Vulcan has still nothing to say about "the future of the Cinerama." Will it ever open again? Is it closed forever? It has been "closed since before the start of the pandemic." Like thousands of people in this city, Marc Stiles of the Puget Sound Business Journal wanted some answers to these pressing questions. The Cinerama is an important cultural institution. Give us some hope. Please. Anything. "[N]o news to share at this time," said a spokesperson for Vulcan Inc.. Marc Stiles: "It was the second time in nine months that Vulcan said there was no news to share..."
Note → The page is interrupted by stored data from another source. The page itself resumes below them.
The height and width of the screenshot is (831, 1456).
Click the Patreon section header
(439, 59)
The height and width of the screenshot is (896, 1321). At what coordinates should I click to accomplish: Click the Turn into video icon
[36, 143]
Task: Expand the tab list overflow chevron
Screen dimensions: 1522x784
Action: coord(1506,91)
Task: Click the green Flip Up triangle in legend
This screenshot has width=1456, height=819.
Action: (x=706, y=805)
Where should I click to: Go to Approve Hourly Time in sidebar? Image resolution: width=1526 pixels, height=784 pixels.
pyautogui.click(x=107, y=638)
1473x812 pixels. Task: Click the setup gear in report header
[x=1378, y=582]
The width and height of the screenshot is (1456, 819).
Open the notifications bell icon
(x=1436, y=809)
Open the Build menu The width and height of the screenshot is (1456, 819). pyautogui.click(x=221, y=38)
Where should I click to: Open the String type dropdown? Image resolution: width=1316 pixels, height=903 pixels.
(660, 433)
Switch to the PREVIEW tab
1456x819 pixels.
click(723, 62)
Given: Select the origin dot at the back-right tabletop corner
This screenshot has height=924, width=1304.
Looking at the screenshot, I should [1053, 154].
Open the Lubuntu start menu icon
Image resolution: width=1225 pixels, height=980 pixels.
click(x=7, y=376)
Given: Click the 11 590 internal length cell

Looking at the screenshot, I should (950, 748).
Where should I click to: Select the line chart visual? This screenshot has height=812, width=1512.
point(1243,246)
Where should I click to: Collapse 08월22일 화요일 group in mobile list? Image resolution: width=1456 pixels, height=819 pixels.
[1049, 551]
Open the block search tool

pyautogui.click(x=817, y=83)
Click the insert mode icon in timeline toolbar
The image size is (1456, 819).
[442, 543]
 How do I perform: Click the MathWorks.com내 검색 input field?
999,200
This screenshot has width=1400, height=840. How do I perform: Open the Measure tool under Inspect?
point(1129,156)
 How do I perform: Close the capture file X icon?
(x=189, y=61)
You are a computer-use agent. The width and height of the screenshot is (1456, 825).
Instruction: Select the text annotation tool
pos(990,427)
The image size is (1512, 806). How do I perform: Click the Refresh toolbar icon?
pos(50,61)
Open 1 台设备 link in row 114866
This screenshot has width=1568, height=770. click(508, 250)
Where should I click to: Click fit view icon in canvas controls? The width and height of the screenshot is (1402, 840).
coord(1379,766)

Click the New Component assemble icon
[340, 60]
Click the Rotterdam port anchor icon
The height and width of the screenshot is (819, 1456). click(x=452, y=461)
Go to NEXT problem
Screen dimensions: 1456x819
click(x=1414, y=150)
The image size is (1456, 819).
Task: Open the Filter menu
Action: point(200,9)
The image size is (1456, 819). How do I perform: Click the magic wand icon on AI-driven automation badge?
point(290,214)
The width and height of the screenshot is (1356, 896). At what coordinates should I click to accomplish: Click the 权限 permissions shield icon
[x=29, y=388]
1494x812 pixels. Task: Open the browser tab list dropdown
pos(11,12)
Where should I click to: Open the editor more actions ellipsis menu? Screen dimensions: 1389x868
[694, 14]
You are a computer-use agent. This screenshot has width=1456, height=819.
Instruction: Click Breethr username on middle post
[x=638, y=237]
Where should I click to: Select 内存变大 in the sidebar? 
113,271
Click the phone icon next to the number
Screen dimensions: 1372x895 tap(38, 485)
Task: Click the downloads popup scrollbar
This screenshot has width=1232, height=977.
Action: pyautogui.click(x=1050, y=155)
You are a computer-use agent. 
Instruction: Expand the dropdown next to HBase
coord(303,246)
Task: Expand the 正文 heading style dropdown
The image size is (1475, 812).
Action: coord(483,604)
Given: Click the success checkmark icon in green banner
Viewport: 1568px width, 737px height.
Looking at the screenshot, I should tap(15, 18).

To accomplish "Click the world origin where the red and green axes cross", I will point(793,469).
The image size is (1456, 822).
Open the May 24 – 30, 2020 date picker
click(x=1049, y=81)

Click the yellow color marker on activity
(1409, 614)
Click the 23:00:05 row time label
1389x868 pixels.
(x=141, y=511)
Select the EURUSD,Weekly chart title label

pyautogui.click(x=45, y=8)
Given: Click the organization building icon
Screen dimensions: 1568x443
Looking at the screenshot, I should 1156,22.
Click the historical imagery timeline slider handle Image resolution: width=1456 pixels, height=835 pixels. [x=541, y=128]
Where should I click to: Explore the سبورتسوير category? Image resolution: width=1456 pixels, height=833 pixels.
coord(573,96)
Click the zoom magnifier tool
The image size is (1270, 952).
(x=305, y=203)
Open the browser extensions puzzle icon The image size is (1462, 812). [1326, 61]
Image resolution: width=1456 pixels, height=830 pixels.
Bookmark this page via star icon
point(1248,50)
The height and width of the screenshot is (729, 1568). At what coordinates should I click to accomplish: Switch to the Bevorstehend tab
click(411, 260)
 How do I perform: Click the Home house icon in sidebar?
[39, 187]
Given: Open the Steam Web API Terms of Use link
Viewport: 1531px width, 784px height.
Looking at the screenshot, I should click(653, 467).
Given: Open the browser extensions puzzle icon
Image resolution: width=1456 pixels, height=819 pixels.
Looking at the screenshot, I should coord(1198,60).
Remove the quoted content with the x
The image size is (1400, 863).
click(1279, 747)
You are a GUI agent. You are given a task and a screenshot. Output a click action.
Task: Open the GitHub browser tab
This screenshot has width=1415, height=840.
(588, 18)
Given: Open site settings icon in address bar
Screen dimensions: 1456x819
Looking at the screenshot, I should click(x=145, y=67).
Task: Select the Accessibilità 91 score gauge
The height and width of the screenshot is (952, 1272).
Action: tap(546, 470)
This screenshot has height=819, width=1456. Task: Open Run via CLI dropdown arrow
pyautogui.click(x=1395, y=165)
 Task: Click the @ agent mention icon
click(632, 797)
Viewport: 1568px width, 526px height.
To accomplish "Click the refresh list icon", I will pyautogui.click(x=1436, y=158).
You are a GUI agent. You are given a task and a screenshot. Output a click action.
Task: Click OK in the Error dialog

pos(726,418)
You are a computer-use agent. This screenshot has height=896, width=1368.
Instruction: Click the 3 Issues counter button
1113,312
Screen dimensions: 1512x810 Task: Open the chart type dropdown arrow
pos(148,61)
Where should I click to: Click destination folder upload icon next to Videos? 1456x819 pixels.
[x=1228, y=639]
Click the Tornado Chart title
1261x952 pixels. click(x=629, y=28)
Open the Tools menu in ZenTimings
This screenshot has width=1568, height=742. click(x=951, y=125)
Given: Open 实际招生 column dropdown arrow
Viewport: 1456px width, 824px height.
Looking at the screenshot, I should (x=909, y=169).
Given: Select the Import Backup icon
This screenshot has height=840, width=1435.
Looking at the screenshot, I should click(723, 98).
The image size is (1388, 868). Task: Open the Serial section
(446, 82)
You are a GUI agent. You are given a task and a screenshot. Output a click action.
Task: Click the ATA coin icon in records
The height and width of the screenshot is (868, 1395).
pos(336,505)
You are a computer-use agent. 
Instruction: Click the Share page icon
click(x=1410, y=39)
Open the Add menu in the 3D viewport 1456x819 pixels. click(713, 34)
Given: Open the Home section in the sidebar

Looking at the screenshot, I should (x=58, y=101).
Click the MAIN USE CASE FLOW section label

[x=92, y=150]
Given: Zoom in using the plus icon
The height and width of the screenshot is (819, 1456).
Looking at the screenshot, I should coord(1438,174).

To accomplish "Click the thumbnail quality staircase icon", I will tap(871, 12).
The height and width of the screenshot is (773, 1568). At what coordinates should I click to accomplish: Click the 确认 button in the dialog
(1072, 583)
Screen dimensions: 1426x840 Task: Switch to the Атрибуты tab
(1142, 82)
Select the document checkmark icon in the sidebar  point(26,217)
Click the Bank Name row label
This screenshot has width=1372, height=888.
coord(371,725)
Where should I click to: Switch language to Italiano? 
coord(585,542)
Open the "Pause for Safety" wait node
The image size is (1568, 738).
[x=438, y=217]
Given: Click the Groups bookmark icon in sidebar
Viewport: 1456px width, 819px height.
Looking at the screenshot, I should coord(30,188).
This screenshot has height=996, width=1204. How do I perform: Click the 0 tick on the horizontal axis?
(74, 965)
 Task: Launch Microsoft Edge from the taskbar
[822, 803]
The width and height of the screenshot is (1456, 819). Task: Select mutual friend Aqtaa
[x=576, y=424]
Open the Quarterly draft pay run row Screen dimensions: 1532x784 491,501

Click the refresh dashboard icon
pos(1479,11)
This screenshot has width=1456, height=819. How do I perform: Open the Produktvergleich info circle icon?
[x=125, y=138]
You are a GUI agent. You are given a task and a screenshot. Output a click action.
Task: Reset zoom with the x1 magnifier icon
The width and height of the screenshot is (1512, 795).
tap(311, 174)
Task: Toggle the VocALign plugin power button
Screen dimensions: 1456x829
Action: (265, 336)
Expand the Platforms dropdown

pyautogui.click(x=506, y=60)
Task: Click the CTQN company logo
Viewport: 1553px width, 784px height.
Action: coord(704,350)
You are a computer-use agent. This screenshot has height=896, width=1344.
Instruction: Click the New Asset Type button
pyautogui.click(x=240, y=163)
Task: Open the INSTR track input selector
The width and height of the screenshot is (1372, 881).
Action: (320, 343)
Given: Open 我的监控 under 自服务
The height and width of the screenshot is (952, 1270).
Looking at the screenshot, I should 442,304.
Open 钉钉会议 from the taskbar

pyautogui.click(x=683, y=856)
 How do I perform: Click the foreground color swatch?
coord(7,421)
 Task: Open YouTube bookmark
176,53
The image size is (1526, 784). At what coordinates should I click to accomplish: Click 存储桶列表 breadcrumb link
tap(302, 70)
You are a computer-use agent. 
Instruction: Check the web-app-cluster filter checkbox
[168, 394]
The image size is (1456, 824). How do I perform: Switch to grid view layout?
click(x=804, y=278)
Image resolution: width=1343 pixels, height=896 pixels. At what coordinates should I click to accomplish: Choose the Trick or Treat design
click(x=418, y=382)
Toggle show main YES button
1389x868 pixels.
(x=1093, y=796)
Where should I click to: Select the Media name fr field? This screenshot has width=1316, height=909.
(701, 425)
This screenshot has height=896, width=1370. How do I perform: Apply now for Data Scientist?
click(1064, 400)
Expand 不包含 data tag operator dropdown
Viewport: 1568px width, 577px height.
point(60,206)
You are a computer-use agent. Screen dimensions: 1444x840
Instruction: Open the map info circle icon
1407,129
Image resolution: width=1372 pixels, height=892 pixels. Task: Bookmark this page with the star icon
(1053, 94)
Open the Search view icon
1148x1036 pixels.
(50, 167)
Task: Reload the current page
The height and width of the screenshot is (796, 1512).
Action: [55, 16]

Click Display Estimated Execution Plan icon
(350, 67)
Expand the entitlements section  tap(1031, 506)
A reminder that some forms of inflation generate positive press. And some forms of deflation generate negative press. The Seattle Times: "Seattle-area home prices log first monthly decline since 2019," and "Home-price growth in the U.S. decelerated in June as the sales slowdown gripped the market," and "the U.S. Goldman Sachs economists said Tuesday in a note that price growth will likely slow sharply over the coming quarters." Why are rising gas prices as bad as cooling housing markets?

Know that Fed Chairman Jerome Powell is raising rates not to cool inflation (the hated kind), which as all post-Keynesians know is a matter of distribution rather than lots of money chasing a small amount of goods, but to cool the labor market, the strong growth of which naturally transfers power from the employer to the worker. This point was understood by the Polish economist Michal Kalecki, who wrote this in 1943:

The maintenance of full employment would cause social and political changes which would give a new impetus to the opposition of the business leaders. The ‘sack’ would cease to play its role as a disciplinary measure. The social position of the boss would be undermined, and the self-assurance and class-consciousness of the working class would grow…. ‘Discipline in the factories’ and ‘political stability’ are more appreciated than profits by business leaders.

CNN today:

The Fed is firmly resolved to bring down inflation and to 'keep at it until the job is done,' Powell said. But that plan — which involves a series of hefty interest rate hikes — will bring 'some pain to households and businesses,' he acknowledged.

The question you must ask is how much pain is the man talking about? He must mean a hell of a lot because,  as the New York Times reported today, the labor market "remains hot" because "employers are still eager to hire." And this is happening as "the Fed [is] raising interest rates" for the benefit of the masters of the universe. In July, job openings in the US rose to 11.2 million from 11 million in June. Biden might have to pull a Trump on Powell. 

The long-predicted racial and class character of climate change is already asserting itself. The rich countries refuse to make the needed changes to slow the liberation of carbon. And poor and developing ones can do nothing but enter the catastrophe that will, at this pace, end in our extinction. 

Edie Brickell famously proposed that religion is the smile on a dog. But what is philosophy? Certainly not "the talk on a cereal box." Please give the old art of constructing concepts more credit than that. What it is instead is this dog at the point where the sea meets the land. Philosophy is always in the frothy zone where the unknown (and maybe unknowable) rises up to the known and leaves clues of other ontological and epistemological possibilities as it recedes. In the case of Michel Foucault, it may even erase "the face drawn in sand." The waves, the beach, the clouds in the distance. "What I am is [not] what I am." This dog is clearly philosophizing. 

Goodnight, Михаил Горбачев. The 1980s were something else. You certainly helped (or were forced to) bring the 20th century to an end. 

What am I doing tonight? Well, I plan to sing "Wandering Star" by Portishead during karaoke at Lottie's Lounge.